Data items
^^^^^^^^

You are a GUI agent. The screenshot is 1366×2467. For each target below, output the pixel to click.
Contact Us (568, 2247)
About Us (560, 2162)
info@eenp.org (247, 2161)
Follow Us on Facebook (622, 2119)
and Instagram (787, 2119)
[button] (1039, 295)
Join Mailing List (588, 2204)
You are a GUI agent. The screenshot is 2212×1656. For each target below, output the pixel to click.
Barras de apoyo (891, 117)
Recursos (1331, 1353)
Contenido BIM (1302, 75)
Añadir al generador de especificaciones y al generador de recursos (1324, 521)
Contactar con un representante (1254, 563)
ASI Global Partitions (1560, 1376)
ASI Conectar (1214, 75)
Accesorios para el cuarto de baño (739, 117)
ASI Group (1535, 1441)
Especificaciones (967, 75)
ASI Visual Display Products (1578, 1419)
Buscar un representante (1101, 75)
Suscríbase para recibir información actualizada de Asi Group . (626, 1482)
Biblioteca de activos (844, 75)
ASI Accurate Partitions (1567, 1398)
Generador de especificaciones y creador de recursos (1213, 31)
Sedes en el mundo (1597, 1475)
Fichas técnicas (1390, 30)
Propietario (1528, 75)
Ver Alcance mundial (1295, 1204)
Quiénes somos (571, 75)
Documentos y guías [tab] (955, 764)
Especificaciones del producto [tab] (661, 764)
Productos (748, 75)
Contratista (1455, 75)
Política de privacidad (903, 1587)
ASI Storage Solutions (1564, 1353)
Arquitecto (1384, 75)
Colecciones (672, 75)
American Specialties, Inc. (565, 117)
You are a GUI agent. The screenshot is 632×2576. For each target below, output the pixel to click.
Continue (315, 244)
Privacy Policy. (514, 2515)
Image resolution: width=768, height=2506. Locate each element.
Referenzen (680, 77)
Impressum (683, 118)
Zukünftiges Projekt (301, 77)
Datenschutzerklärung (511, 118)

^^^^^^^^

■ **Problem requirements**
Type out the entries exactly as they appear above.

■ **Your response**
You are a GUI agent. The screenshot is 1366×2467. For each target below, output the pixel to click.
Contact Us (568, 2247)
About Us (560, 2162)
info@eenp.org (247, 2161)
Follow Us on Facebook (622, 2119)
and Instagram (787, 2119)
[button] (1039, 295)
Join Mailing List (588, 2204)
You are a GUI agent. The screenshot is 2212×1656. For each target below, output the pixel to click.
Barras de apoyo (891, 117)
Recursos (1331, 1353)
Contenido BIM (1302, 75)
Añadir al generador de especificaciones y al generador de recursos (1324, 521)
Contactar con un representante (1254, 563)
ASI Global Partitions (1560, 1376)
ASI Conectar (1214, 75)
Accesorios para el cuarto de baño (739, 117)
ASI Group (1535, 1441)
Especificaciones (967, 75)
ASI Visual Display Products (1578, 1419)
Buscar un representante (1101, 75)
Suscríbase para recibir información actualizada de Asi Group . (626, 1482)
Biblioteca de activos (844, 75)
ASI Accurate Partitions (1567, 1398)
Generador de especificaciones y creador de recursos (1213, 31)
Sedes en el mundo (1597, 1475)
Fichas técnicas (1390, 30)
Propietario (1528, 75)
Ver Alcance mundial (1295, 1204)
Quiénes somos (571, 75)
Documentos y guías [tab] (955, 764)
Especificaciones del producto [tab] (661, 764)
Productos (748, 75)
Contratista (1455, 75)
Política de privacidad (903, 1587)
ASI Storage Solutions (1564, 1353)
Arquitecto (1384, 75)
Colecciones (672, 75)
American Specialties, Inc. (565, 117)
You are a GUI agent. The screenshot is 632×2576. For each target below, output the pixel to click.
Continue (315, 244)
Privacy Policy. (514, 2515)
Image resolution: width=768, height=2506. Locate each element.
Referenzen (680, 77)
Impressum (683, 118)
Zukünftiges Projekt (301, 77)
Datenschutzerklärung (511, 118)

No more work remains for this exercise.